Ce type de dispositif pédagogique est-il viable à grande échelle ? Oui, car il a déjà été testé avec succès en Chine (China has started a grand experiment in AI education, it could reshape how the world learns) avec des applications mobiles de tutorat qui touchent des centaines de millions de collégiens, lycéens et étudiants (ex : Chinese live tutoring app Yuanfudao is now worth $15.5 billion).

Si l’on résume : l’IA pour nous aider à mieux travailler avec l’IA ? Je suis désolé, mais je n’ai rien de mieux à vous proposer… Nous en sommes malheureusement rendus là, car le temps presse et les ressources sont très limitées, aussi bien du côté des entreprises que des collectivités.

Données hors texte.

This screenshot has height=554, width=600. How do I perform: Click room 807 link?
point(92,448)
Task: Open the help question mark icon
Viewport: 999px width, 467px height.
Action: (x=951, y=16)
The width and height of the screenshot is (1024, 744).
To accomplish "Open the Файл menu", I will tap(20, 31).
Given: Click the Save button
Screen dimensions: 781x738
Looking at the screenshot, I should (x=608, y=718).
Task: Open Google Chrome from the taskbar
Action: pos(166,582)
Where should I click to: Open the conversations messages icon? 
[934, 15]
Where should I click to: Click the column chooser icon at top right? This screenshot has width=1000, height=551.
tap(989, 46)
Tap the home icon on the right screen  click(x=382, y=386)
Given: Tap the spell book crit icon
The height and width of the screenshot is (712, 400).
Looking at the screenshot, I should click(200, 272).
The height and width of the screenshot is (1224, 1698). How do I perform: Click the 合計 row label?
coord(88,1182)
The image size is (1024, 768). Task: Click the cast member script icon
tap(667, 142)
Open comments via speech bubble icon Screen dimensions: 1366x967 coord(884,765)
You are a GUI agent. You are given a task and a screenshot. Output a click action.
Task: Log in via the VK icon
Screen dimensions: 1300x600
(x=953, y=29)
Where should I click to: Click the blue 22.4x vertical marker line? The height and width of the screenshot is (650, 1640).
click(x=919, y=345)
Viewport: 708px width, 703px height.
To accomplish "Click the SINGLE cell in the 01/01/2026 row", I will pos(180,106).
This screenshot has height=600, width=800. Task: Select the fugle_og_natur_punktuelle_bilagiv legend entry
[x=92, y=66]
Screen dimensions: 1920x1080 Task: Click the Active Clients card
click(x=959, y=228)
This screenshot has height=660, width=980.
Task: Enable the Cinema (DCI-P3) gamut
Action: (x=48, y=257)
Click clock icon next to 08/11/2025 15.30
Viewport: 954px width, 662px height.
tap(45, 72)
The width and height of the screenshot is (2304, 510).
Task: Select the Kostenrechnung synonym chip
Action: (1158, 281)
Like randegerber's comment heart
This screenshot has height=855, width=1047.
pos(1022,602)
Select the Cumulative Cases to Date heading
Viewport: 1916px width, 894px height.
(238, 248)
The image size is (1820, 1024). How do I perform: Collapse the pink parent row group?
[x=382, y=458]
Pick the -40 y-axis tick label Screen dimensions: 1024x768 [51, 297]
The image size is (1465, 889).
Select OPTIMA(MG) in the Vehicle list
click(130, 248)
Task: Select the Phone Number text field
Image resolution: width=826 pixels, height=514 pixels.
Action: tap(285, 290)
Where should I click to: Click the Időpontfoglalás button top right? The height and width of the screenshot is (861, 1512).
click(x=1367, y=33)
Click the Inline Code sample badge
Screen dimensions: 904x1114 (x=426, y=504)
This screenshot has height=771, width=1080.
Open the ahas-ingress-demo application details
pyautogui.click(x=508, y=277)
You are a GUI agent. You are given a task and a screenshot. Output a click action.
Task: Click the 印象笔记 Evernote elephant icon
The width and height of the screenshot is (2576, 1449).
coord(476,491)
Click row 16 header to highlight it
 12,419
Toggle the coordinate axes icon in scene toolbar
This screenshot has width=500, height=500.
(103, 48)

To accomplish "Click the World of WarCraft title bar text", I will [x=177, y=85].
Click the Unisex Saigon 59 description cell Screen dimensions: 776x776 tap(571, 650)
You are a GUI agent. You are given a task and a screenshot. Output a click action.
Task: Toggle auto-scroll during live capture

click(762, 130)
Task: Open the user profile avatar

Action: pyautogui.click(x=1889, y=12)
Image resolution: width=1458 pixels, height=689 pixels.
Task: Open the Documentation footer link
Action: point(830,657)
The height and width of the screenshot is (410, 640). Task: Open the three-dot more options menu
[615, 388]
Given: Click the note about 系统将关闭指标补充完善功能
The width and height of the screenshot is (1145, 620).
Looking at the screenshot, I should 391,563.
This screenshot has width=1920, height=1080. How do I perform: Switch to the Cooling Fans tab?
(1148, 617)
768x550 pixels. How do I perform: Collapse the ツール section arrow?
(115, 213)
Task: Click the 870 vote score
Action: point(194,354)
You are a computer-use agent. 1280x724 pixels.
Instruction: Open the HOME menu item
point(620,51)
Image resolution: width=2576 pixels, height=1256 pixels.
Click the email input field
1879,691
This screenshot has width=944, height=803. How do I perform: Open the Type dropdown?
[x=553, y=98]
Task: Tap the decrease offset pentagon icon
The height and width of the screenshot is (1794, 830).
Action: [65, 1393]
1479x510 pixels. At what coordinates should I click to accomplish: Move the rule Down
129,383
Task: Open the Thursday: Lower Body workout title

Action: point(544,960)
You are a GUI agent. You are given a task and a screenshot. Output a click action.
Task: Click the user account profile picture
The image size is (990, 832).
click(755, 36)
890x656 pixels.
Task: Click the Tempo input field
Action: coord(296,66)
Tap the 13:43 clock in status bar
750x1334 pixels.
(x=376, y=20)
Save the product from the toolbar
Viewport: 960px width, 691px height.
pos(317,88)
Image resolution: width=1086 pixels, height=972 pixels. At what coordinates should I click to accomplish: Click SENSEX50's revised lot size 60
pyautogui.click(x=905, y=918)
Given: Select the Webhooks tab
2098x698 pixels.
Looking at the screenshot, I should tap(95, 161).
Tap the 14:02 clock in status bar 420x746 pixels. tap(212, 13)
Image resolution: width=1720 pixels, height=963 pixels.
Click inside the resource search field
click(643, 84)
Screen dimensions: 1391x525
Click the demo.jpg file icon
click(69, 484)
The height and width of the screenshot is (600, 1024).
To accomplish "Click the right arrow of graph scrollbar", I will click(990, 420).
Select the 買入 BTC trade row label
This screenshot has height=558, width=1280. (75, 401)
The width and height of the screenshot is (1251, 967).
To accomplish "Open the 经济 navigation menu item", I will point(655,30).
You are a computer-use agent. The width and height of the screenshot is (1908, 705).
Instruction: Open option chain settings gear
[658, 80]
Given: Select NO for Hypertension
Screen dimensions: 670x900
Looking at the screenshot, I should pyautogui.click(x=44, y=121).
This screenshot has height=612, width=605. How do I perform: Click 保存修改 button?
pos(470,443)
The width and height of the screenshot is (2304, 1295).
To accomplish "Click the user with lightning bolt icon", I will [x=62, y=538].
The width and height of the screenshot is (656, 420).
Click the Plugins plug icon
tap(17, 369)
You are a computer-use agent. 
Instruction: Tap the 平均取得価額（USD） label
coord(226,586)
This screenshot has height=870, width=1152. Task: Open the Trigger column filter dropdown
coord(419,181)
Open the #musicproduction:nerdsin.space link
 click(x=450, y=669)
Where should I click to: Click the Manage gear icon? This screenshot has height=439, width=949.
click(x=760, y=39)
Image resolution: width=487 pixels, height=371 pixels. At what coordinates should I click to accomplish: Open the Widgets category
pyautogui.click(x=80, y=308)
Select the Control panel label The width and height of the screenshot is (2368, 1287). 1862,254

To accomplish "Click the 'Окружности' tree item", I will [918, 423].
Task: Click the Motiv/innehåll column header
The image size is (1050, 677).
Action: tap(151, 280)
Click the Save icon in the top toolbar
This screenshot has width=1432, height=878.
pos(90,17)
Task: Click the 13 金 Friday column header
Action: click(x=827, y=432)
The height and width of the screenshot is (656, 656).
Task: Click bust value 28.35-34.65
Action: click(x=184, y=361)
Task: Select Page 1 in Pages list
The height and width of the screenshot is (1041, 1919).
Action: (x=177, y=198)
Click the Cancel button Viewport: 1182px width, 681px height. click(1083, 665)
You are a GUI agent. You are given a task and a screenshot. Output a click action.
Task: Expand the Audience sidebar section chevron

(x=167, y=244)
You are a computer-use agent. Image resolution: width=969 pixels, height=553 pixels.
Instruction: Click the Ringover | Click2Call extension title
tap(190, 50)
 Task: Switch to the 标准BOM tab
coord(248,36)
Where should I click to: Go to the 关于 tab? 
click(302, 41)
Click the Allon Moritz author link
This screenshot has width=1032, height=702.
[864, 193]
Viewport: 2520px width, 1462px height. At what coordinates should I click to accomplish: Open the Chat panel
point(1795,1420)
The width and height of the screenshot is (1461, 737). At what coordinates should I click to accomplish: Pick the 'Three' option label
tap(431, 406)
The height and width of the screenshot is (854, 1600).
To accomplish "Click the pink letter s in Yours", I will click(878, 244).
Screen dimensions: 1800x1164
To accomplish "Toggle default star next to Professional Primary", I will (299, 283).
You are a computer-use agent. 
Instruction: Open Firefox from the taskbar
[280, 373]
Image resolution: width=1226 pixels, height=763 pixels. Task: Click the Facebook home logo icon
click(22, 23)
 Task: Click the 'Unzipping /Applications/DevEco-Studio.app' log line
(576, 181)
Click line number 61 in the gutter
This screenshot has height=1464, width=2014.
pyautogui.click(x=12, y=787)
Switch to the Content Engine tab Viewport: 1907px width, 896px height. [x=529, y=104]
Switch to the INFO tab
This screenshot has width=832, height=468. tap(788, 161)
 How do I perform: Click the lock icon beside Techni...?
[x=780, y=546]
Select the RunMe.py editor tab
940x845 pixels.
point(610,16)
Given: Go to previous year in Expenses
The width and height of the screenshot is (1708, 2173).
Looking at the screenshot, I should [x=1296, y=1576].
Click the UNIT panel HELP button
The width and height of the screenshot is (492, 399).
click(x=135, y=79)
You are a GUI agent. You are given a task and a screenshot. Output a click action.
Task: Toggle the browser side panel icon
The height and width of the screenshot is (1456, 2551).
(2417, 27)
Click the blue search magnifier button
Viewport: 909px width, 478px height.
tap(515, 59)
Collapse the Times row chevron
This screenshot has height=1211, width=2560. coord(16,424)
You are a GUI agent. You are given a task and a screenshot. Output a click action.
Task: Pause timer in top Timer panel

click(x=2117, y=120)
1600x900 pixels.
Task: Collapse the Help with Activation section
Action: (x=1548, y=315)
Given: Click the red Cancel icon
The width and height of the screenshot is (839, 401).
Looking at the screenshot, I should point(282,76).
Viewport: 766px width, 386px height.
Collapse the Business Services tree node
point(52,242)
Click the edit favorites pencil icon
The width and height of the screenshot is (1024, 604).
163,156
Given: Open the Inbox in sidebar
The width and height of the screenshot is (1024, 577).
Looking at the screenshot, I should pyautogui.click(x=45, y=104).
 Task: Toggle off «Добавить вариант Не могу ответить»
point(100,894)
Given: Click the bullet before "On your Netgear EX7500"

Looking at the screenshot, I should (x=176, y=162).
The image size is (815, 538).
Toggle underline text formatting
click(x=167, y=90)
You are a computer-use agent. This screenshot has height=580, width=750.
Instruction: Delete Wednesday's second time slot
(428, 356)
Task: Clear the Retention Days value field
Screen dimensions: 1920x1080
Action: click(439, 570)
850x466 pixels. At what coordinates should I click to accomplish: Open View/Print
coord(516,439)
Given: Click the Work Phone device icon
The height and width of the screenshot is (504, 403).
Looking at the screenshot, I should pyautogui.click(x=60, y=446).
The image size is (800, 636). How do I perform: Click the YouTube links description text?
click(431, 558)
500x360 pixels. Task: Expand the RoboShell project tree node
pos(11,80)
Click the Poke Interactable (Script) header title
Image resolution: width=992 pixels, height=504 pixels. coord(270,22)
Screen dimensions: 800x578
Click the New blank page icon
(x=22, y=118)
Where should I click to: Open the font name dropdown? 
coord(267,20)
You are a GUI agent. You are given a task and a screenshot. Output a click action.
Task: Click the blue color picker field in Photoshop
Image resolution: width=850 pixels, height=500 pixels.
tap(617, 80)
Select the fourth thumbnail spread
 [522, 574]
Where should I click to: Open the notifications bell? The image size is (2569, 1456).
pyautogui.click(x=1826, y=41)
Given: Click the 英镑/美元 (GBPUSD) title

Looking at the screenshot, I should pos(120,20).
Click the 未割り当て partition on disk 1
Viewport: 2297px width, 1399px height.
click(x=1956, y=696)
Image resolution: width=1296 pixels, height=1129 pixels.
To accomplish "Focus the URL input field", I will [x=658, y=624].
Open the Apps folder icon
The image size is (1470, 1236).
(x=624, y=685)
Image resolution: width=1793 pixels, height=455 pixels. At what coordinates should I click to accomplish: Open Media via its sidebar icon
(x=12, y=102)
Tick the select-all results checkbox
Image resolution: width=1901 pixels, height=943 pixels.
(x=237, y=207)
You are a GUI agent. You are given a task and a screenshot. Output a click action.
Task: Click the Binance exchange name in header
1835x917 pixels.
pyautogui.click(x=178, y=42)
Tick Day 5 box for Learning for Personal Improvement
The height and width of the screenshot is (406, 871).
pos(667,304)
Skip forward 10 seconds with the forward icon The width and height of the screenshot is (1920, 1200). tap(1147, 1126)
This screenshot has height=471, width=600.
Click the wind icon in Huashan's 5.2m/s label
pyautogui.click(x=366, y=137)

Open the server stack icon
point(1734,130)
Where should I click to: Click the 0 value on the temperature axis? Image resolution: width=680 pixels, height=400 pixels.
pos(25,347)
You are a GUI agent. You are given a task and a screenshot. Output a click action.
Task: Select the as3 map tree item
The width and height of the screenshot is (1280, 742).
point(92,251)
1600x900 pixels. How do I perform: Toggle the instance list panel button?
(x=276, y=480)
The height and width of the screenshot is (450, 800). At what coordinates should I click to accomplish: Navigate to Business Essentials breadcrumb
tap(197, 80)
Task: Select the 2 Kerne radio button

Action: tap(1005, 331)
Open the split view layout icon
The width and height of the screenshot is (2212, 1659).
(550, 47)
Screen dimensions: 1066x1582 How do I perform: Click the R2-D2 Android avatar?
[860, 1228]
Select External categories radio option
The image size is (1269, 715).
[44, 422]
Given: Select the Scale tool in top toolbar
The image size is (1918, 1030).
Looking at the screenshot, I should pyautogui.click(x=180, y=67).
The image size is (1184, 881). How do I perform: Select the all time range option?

À moins que le Gouvernement ne se décide à prendre le taureau par les cornes avec une vision holistique de l’intelligence artificielle qui prenne en compte les territoires, les secteurs prioritaires, la confiance… (France 2030 : De nouveaux dispositifs pour la Stratégie Nationale IA ), voire qu’il englobe tout ça dans une réflexion plus large sur la société numérique de demain (France Numérique Ensemble, une proposition de feuille de route partagée jusqu’en 2027).

Oui, tous ces projets existent, ils manquent simplement de moyens pour être mis en oeuvre rapidement et à grande échelle, car le débat public est sclérosé par la fracture sociale, cette dernière étant alimentée par les vérités alternatives et contenus synthétiques diffusés via les médias sociaux. Croyez-le ou non, mais nous sommes réellement dans une spirale infernale dont les seuls bénéficiaires sont les Big Tech.

Pour sortir de cette spirale, il faudrait un grand élan national, voire européen, mais qui ne pourra se concrétiser que si l’on parvient à sensibiliser les collaborateurs et citoyens. Comme quoi, nous en revenons à cette histoire de récits communs : faire adhérer la population à un nouveau projet de société qui puisse trouver le juste équilibre entre viabilité économique, bien-être des populations, respect de l’environnement, progrès technique… En, somme trouver la formule magique du développement numérique durable : Une transformation digitale vertueuse à travers la responsabilité numérique des entreprises.